◆ Directions ◆
Return each line of the listing in which the word "computer" appears.

______________________________

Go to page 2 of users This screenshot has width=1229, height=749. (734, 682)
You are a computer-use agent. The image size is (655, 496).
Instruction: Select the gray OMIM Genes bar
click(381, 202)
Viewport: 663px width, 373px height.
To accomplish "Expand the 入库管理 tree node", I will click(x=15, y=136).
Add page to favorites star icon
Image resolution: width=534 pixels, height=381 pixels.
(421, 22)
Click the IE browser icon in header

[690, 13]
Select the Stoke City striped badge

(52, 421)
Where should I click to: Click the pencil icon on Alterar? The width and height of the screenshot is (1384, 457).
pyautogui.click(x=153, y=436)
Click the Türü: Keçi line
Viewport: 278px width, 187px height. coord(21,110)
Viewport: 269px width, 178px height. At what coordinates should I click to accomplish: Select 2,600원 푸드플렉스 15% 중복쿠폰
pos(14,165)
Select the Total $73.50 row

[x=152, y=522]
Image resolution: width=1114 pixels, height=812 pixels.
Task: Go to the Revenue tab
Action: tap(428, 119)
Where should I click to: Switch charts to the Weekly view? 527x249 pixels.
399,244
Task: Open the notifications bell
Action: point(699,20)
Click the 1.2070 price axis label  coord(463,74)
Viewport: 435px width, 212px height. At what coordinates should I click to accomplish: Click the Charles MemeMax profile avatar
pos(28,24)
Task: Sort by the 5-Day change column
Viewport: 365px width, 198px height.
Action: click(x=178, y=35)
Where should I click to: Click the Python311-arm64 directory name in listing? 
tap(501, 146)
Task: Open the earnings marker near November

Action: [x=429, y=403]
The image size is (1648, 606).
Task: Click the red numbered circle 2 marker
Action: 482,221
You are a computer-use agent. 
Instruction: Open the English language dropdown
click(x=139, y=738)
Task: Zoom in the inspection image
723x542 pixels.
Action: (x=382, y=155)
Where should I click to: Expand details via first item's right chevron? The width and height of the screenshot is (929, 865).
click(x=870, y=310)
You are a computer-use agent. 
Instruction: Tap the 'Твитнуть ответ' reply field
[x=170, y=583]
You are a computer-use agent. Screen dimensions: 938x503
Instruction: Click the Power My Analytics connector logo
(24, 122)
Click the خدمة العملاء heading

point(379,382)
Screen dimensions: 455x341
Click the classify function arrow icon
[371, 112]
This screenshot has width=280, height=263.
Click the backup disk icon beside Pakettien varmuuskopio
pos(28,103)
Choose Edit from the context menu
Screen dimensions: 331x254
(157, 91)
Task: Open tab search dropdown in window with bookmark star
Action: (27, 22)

______________________________

◆ Answer section ◆
You are a computer-use agent. The image size is (655, 496).
You are a computer-use agent. 
You are a computer-use agent. 
You are a computer-use agent. Screen dimensions: 938x503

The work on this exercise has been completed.